◆ **WORK ITEM A**
According to the blog post on ADHD procrastination, what two things is strategic procrastination built on?
◆ **WORK ITEM B**
Copy the blog post on ADHD procrastination from "Let’s start with" to "leap into action.", swapping "cows" for "chickens".

◆ **READING PASSAGE**
'''
Make ADHD Procrastination Your Friend

by | Jun 9, 2016 | ADHD Productivity | 0 comments

ADHD procrastinationYes, ADHD procrastination causes clutter and stress and conflict. It ruins your reputation. Trashes your self respect. Life is hard when you do anything and everything but what you’re supposed to do.

This week in the ADHD Success Club, we’re focusing on procrastination.  The different types and my favorite tricks for busting through.  That’s what got me thinking about today’s blog.

I want you to know how to use procrastination to your advantage.

I call it Strategic Procrastination.

Using Strategic ADHD Procrastination

Strategic procrastination is built on two things:

  • Using the power of deadlines, and
  • Taking tiny next steps.

Let’s start with harnessing the power of deadlines.

You know how you can procrastinate until the cows come home on something? No energy or excitement. Can’t get it done. Until the deadline looms. Then, suddenly, you leap into action.

Strategic ADHD procrastination wisely uses the power of deadlines.
'''
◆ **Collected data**
'''
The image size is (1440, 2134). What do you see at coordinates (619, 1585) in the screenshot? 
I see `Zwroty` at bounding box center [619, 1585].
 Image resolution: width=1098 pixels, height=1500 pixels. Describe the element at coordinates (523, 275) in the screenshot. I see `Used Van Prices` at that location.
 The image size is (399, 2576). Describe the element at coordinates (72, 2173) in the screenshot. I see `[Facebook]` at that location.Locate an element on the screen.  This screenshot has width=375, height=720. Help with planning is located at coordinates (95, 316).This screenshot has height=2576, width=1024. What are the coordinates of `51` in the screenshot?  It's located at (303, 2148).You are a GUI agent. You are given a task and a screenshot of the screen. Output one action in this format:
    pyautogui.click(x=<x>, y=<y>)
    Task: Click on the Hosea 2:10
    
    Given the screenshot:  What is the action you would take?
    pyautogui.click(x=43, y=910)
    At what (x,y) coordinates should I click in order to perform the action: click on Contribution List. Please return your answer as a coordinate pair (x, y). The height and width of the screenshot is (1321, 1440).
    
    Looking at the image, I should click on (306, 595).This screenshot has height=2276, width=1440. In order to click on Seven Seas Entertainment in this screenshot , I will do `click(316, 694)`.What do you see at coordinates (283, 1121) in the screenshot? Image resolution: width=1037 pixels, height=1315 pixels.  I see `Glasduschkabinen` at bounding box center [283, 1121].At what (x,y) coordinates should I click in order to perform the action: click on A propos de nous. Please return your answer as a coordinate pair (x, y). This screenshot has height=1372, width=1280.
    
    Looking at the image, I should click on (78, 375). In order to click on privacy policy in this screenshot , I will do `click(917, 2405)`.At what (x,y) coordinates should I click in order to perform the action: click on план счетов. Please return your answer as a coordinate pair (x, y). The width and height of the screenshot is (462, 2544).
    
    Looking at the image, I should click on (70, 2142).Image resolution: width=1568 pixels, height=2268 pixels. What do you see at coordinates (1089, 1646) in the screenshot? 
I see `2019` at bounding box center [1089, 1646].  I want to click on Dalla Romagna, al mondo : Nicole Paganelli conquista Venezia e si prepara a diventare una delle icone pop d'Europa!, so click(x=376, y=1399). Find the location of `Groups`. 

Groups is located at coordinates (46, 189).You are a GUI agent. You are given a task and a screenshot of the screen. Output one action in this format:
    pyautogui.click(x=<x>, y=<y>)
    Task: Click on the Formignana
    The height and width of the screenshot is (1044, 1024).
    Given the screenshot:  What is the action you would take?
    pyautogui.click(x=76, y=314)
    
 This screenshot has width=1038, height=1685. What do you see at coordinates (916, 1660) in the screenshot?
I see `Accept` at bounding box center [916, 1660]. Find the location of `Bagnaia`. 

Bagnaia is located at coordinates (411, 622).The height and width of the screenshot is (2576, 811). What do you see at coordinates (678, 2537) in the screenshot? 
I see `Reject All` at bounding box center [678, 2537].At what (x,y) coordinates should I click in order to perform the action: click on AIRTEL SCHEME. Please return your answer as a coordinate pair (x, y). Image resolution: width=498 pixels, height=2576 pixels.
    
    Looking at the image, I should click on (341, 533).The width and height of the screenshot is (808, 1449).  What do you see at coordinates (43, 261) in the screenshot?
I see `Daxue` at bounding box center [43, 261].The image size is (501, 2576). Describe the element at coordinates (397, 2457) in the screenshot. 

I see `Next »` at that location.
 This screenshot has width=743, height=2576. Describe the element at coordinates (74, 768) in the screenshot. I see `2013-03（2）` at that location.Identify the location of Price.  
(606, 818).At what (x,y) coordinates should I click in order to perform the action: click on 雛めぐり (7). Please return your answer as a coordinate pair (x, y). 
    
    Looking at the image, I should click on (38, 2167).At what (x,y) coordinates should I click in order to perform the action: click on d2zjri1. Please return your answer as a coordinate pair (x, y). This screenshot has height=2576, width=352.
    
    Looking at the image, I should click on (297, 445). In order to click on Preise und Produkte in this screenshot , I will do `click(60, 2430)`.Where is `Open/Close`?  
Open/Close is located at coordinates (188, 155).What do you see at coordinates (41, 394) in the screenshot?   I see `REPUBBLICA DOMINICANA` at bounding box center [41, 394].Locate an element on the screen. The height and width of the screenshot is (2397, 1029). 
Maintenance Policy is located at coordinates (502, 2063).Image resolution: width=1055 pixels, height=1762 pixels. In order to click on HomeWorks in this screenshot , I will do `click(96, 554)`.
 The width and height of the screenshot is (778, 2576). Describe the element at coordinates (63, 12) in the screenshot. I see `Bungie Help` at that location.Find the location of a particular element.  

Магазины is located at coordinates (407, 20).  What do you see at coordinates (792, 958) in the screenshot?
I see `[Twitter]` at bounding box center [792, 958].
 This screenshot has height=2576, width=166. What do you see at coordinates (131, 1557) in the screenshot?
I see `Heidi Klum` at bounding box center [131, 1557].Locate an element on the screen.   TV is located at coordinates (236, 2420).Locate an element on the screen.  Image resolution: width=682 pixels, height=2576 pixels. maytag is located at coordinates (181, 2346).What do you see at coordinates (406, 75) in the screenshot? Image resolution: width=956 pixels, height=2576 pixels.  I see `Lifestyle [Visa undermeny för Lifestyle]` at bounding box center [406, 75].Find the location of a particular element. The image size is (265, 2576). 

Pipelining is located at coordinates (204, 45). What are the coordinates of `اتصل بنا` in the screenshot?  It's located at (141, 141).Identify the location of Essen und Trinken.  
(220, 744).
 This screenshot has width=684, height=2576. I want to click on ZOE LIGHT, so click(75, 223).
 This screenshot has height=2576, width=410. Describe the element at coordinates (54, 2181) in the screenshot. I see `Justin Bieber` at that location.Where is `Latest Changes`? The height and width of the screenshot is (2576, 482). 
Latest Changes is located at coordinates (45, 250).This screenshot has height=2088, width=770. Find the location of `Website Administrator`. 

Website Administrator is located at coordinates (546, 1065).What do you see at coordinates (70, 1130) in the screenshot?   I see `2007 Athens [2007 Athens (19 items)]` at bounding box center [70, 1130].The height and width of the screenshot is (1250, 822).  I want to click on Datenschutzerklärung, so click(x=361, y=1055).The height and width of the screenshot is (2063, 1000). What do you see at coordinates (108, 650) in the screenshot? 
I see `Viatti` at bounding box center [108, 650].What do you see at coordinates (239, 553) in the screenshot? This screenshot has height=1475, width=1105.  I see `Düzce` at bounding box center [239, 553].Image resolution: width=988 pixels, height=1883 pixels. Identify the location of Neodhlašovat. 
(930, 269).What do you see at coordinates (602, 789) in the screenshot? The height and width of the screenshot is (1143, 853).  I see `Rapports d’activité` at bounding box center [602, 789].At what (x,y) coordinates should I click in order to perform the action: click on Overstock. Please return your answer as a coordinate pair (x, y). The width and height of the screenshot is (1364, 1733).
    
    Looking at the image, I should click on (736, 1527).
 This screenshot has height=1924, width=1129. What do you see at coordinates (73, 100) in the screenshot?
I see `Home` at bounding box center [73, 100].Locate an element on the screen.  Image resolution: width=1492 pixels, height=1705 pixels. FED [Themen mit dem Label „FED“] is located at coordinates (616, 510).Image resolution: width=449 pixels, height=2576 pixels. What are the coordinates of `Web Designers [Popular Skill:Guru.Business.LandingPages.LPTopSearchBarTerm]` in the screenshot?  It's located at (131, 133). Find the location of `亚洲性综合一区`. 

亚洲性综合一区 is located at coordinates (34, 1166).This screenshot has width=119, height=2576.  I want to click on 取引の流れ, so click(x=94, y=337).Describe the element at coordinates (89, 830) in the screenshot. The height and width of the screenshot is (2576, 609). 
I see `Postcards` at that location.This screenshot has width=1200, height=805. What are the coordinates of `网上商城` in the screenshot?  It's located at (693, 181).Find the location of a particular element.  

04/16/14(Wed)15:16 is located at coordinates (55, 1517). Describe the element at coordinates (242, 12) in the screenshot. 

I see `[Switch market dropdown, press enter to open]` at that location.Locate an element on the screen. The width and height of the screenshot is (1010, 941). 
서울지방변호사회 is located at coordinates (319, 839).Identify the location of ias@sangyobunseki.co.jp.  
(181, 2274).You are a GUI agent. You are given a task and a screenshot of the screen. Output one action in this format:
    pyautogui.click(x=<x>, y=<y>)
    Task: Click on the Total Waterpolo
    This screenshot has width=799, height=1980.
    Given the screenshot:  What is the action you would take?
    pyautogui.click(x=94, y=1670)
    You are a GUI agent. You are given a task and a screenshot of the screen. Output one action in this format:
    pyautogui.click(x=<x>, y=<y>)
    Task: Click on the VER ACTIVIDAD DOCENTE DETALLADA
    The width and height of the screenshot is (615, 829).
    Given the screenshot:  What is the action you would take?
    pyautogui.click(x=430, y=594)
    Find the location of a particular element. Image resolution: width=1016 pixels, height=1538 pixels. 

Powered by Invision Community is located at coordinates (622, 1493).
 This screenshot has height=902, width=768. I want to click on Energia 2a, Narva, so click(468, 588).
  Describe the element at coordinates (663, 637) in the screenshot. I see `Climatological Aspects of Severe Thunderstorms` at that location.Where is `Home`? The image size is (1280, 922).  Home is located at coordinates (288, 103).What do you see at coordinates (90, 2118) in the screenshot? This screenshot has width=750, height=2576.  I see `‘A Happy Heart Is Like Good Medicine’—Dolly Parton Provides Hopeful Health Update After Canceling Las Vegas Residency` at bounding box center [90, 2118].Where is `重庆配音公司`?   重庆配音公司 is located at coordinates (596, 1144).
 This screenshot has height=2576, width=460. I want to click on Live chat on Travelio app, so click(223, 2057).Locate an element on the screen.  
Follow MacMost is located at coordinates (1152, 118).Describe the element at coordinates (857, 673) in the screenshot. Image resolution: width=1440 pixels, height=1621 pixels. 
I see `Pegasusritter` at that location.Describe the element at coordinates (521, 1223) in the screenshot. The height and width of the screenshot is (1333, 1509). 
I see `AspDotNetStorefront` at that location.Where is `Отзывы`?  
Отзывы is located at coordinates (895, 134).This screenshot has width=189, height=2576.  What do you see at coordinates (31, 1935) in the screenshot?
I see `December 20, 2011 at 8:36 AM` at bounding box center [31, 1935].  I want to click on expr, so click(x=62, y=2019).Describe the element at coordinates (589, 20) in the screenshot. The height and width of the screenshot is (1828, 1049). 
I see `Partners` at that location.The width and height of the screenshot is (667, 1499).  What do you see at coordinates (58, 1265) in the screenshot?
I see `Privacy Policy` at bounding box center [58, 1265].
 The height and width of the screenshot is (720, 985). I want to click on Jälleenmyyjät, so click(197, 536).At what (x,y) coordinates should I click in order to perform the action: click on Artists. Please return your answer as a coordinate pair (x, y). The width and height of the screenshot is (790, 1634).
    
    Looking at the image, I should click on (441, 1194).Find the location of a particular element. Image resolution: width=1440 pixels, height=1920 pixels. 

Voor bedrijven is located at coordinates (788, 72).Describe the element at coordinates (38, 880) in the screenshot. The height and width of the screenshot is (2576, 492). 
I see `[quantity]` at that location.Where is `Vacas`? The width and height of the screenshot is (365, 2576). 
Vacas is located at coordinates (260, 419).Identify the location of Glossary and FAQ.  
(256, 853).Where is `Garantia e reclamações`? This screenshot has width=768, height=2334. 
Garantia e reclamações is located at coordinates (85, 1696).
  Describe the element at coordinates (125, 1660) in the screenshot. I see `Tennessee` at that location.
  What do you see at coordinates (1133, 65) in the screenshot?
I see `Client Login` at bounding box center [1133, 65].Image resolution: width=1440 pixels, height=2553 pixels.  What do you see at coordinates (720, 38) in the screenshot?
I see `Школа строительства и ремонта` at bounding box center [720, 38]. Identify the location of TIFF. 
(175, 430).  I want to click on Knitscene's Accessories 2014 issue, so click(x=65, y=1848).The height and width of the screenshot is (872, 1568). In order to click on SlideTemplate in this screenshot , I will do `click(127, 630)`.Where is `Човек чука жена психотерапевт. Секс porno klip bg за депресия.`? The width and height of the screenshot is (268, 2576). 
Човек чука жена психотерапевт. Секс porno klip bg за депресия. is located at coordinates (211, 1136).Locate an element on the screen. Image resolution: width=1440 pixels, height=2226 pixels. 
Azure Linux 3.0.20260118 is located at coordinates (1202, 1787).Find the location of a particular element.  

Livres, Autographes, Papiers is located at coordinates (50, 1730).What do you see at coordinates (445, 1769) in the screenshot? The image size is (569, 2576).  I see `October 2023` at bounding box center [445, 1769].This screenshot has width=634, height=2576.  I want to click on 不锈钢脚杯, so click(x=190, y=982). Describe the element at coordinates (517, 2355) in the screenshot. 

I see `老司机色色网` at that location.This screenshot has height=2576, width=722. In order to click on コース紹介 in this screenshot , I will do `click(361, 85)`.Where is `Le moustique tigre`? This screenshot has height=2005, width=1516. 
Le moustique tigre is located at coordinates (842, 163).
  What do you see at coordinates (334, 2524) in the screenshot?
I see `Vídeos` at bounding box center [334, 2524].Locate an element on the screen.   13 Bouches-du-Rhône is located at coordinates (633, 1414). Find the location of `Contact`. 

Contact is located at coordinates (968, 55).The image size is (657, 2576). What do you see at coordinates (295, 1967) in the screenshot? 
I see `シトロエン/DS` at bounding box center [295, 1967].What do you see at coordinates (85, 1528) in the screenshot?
'''
◆ **SOLUTION A**
Using the power of deadlines and taking tiny next steps.

◆ **SOLUTION B**
Let’s start with harnessing the power of deadlines.

You know how you can procrastinate until the chickens come home on something? No energy or excitement. Can’t get it done. Until the deadline looms. Then, suddenly, you leap into action.